§ Stated problem: Starting at the line that has "Select the Text tool icon" and continuing through the end of the rows, write those lines again with "image" switched in for "screenshot" and nothing else altered. Omit the pictures from your answer.

[Word and element pointing entries]
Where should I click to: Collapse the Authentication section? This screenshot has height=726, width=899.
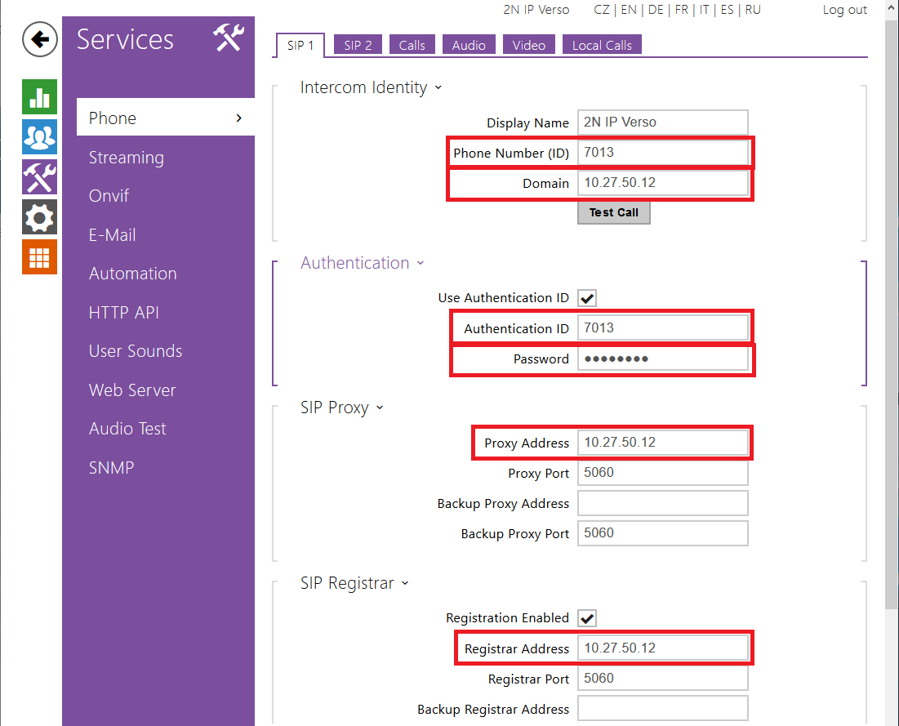pos(421,264)
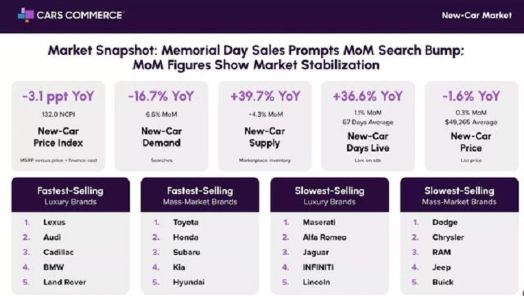
Task: Select the New-Car Price Index card
Action: pyautogui.click(x=58, y=126)
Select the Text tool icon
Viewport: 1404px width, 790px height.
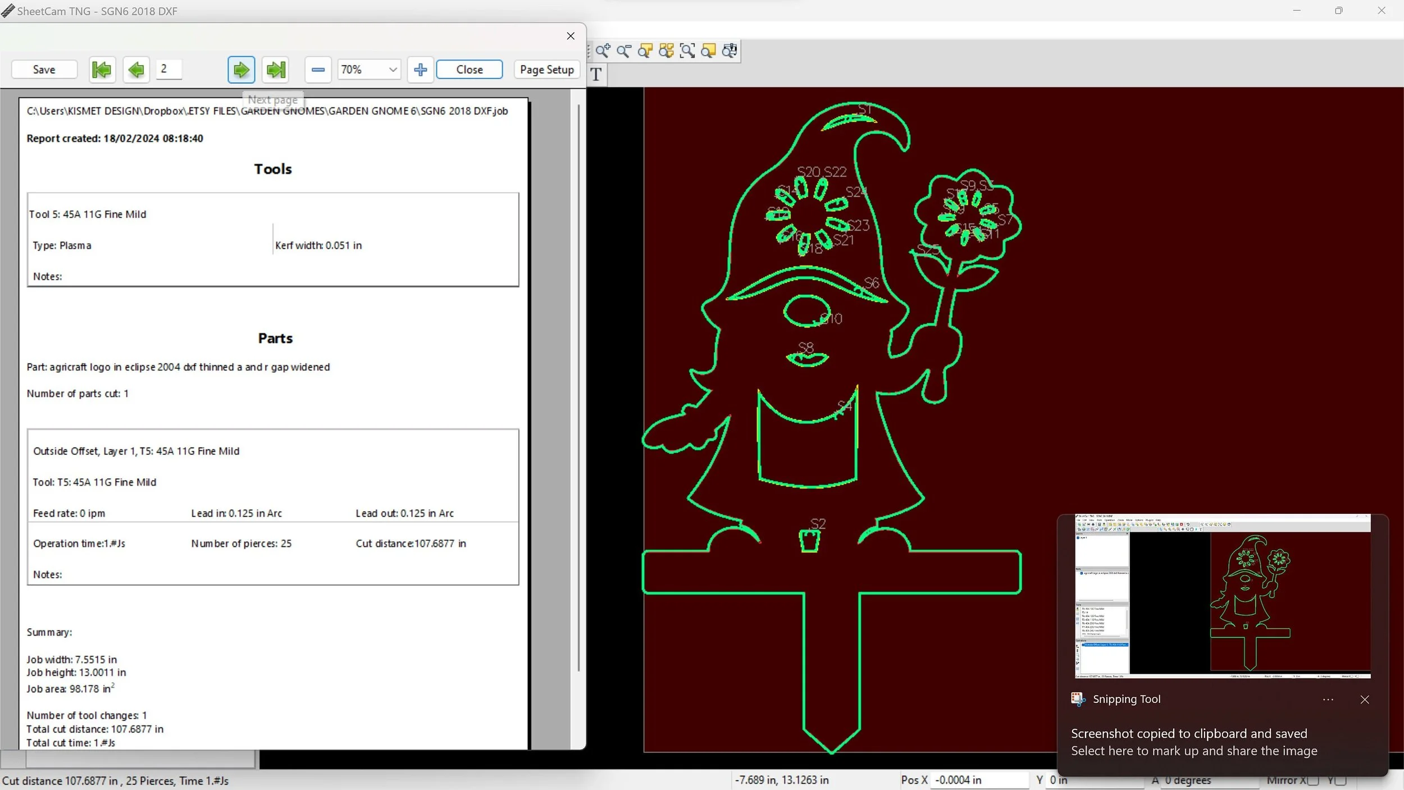pos(596,74)
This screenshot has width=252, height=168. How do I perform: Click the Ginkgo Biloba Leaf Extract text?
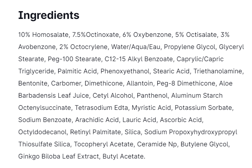tap(52, 157)
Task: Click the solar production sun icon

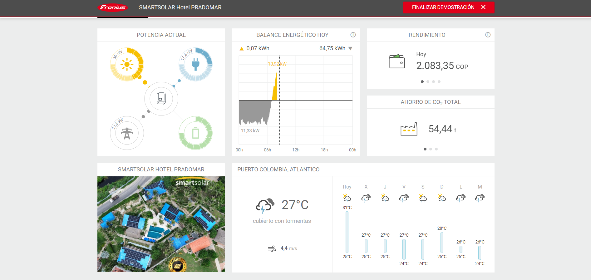Action: [127, 65]
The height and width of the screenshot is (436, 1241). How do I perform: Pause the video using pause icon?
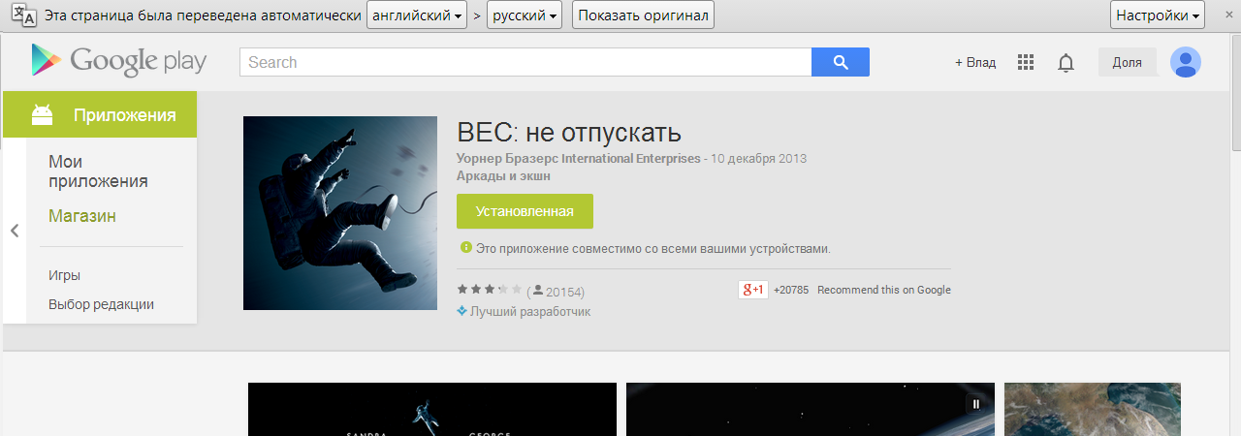click(x=976, y=404)
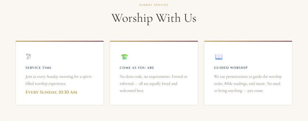Select the 'Come As You Are' title
308x121 pixels.
[137, 68]
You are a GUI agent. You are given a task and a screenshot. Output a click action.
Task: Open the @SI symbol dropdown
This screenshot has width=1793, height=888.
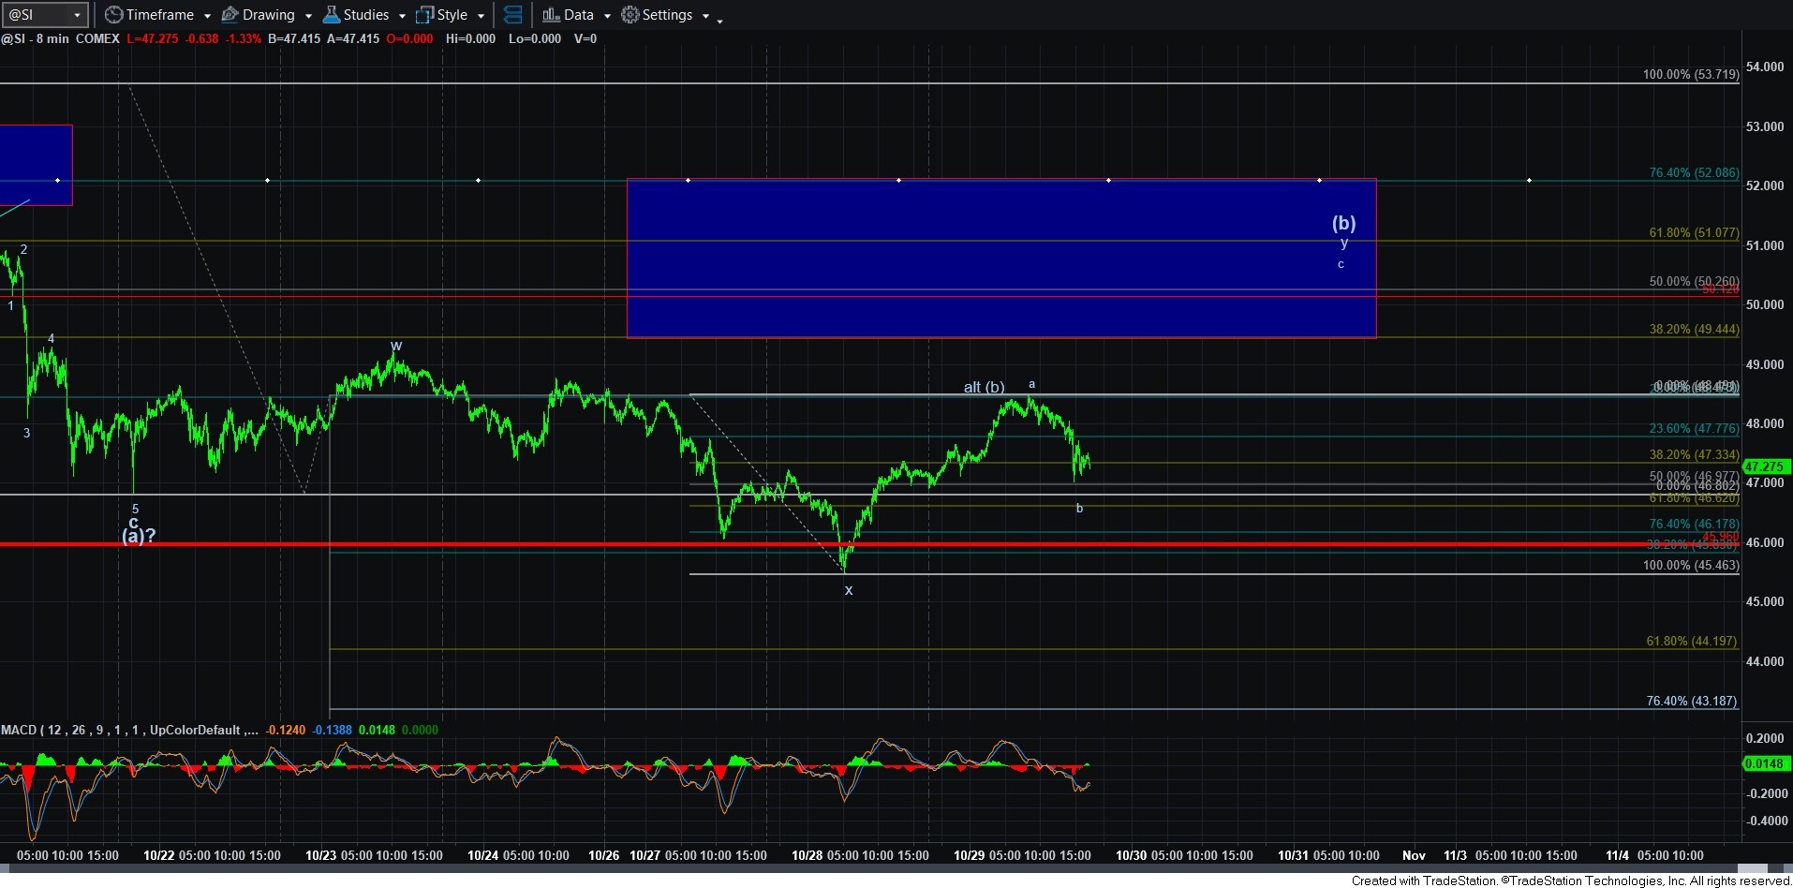(77, 15)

§ Response below:
Select the Text tool icon
Viewport: 1404px width, 790px height.
pos(596,74)
This image has width=252, height=168. How do I perform: Click the Ginkgo Biloba Leaf Extract text?
tap(52, 157)
Task: Click the solar production sun icon

Action: [127, 65]
The height and width of the image is (436, 1241). How do I perform: Pause the video using pause icon?
click(x=976, y=404)
Select the 'Come As You Are' title
308x121 pixels.
[137, 68]
You are a GUI agent. You are given a task and a image. Output a click action.
Task: Open the @SI symbol dropdown
This image has width=1793, height=888.
(77, 15)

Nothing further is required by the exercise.